Andrés Engler is a CoinDesk editor based in Argentina, where he covers the Latin American crypto ecosystem. He holds BTC and ETH.

Oxio, a telecom-as-a-service (TAAS) platform that turns mobile data into blockchain-based digital assets, raised $40 million in a Series B funding round that was led by ParaFi Capital.

The company offers a white-label product that allows any brand to launch a mobile service and serve as a mobile operator for end users or companies, Oxio CEO Nicolas Girard told CoinDesk. In other words, Oxio develops and operates the service, but other companies sell the service under their own brands.

As with projects like Helium, GIANT and others, Oxio is taking a crypto twist on non-finance applications in the realm of bandwidth and connectivity. Notably, it’s also working with big brands.

The company now has 15 clients in Mexico, including Grupo Bimbo, the country’s largest bread maker, and Rappi, a leading food delivery app in the region that uses Oxio to provide internet service to its riders, Girard said.

Ascend, Leydon and CoinDesk parent company Digital Currency Group also participated in the funding round and were joined by previous investors Multicoin Capital, Monashees, Atlantico Capital and FinTech Collective.

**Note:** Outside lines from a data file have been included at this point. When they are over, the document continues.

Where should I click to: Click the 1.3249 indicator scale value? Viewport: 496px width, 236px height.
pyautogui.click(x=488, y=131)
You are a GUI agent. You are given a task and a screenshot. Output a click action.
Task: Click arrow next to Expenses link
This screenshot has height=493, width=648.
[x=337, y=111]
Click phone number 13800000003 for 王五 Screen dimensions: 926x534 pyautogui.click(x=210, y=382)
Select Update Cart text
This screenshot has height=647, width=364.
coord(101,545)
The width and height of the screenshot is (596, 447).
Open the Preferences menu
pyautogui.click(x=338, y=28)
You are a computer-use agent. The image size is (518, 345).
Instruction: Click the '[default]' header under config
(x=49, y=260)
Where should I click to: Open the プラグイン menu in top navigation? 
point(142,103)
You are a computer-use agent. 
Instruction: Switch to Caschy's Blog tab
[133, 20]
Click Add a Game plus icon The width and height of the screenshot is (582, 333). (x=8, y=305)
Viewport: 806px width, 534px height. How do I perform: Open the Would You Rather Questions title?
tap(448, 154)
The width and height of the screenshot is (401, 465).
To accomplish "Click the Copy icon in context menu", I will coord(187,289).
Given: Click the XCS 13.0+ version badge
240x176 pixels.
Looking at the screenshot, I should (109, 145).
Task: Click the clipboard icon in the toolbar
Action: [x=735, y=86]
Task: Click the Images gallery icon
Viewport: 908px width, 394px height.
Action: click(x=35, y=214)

The proceeds will be used to accelerate Oxio’s business in Mexico and expand its network to the U.S. and Brazil, Girard said, adding that the company plans to boost its product and engineering teams in the U.S. and Mexico.

“The best way to think about the role of the blockchain is around a wireless data token, so harnessing wireless as an asset class,” Girard previously told CoinDesk. “You’ve never traded wireless because there’s no instrument to address it,” he added.

Integrations with telco companies in the U.S. are “almost done,” Girard said in an interview this week, adding that the company is working on integrations in Brazil, in a process that usually takes five months. According to Girard, current regulations in countries such as Brazil and Mexico require telecommunications or satellite operators to provide access to companies such as Oxio.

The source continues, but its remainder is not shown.